Kids start using electronics devices as early as four or five years, a new report shows

If your 5-year old is better at programming your PVR than you, don't worry - you're probably not alone. Kids are becoming increasingly technology-savvy from a younger age, a new study shows.

Children begin using consumer electronic devices at the average age of 6.7 years old, down from 8.1 years old in 2005, the NPD Group research shows.

Children are exposed to televisions and desktop computers at an even younger age, as young as 4 or 5 years old. They wait a bit with satellite radios and portable media players though, with an average initial exposure at 9 years of age.

The average number of consumer electronic devices owned and used by children has fallen slightly compared to previous reports.

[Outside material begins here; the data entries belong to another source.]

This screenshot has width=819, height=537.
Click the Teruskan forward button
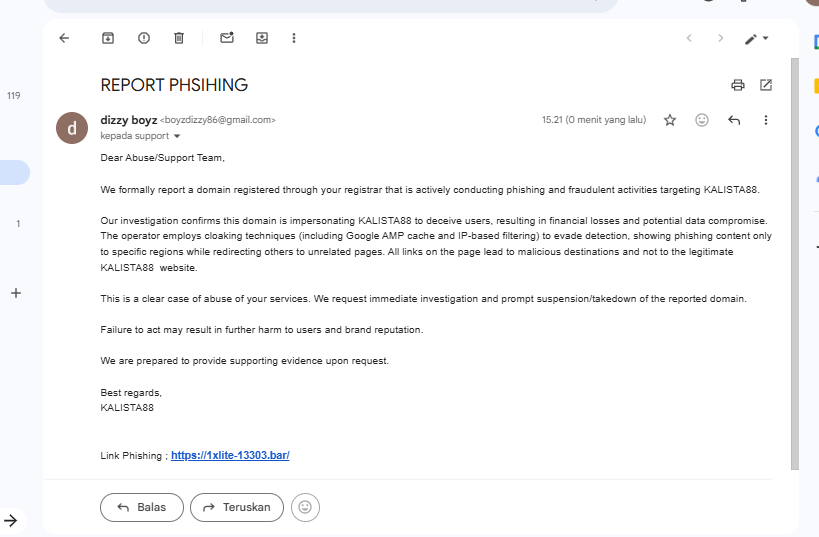coord(237,507)
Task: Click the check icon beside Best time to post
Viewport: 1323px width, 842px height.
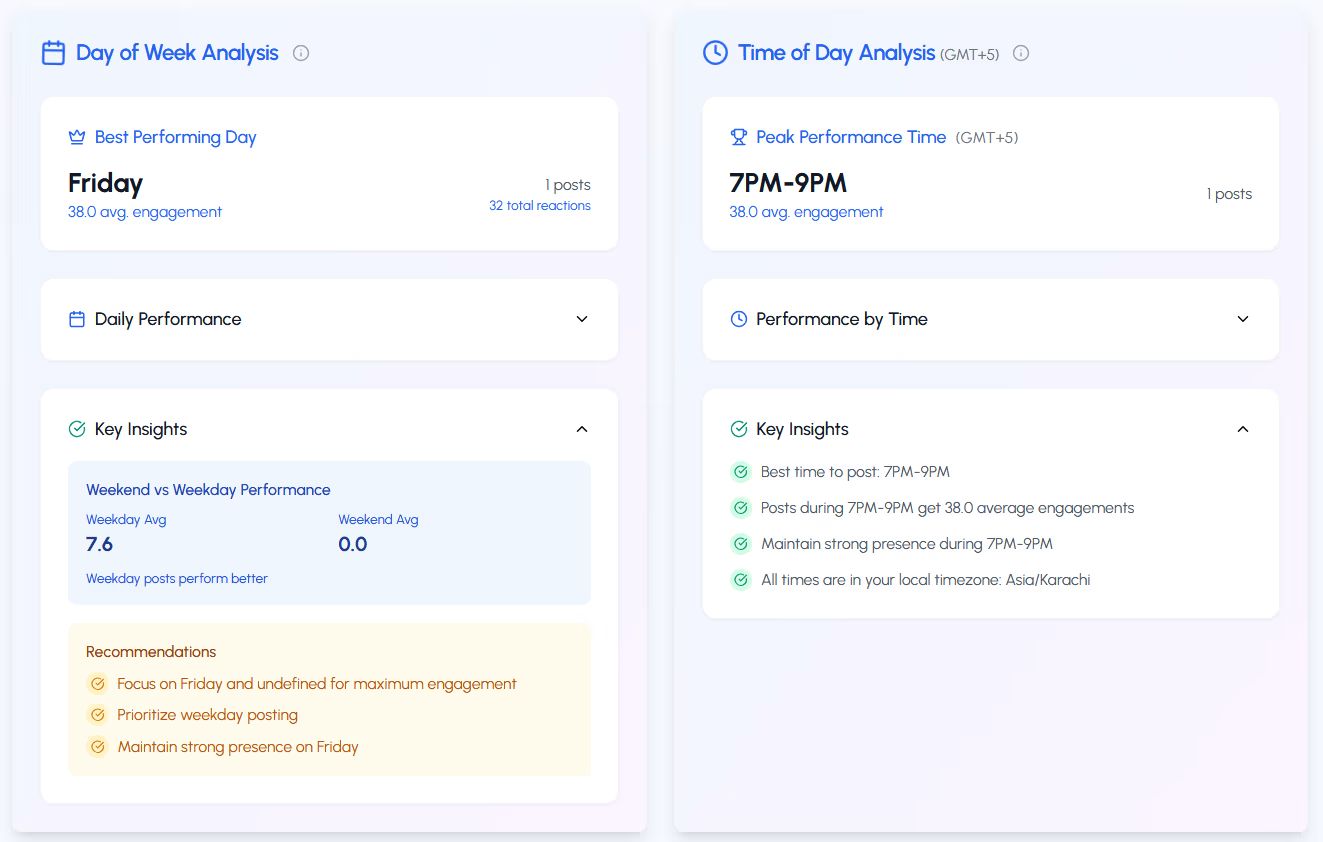Action: tap(741, 472)
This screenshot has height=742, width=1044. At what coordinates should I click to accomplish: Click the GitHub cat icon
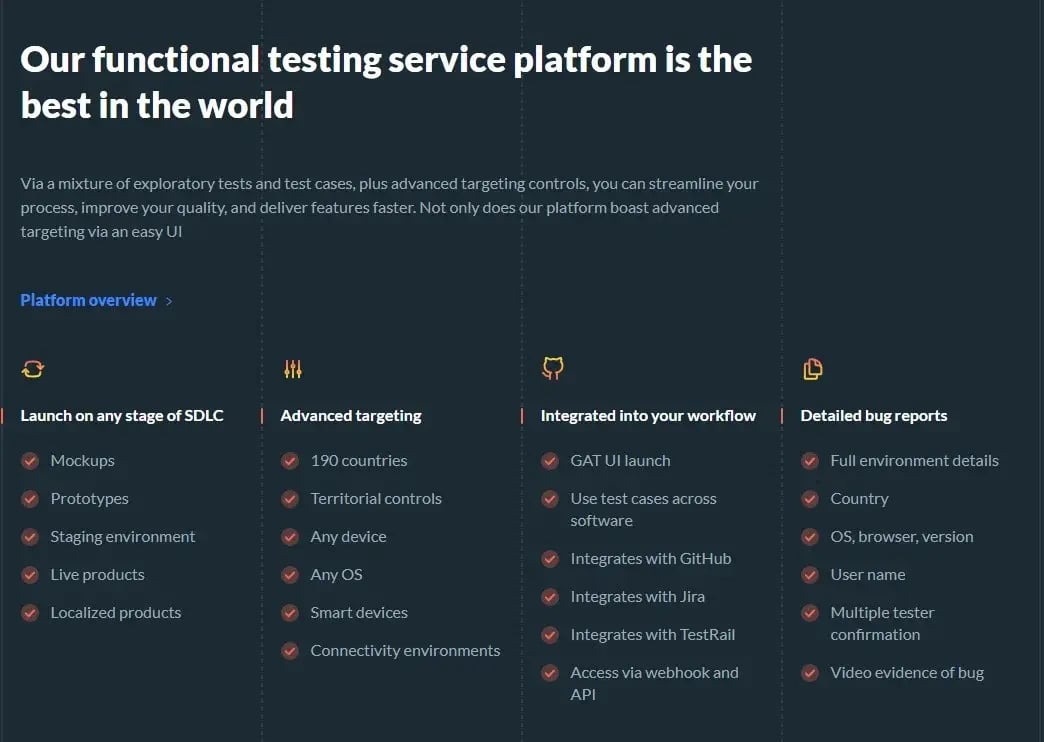point(552,368)
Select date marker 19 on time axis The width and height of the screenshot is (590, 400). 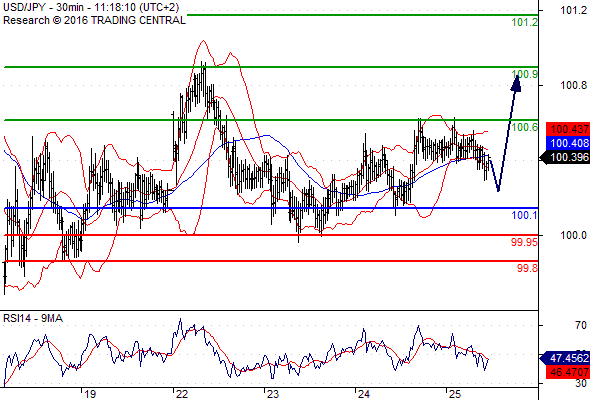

Almost a quarter of households surveyed said they hadn't bought any electronics devices during the past 12 months. Of those that had invested in gadgets over the past year, mobile phones, digital cameras and portable media players topped the list.

Children are most likely to own portable media players, portable video games and digital cameras. Mobile phones and portable DVD players are also proving popular with kids.

"Kids are drawn to the latest and greatest digital devices just as their parents are," said Anita Frazier, industry analyst with the NPD Group. "They appear to have no fear of technology and adopt it easily and without fanfare, making these devices a part of their everyday lives."

The report also found that children use electronic devices about three days a week. Topping the list were non-portable televisions, which showed 5.8 days of use. Mobile phones averaged at 4.3 days and digital video recorders 4.1 days.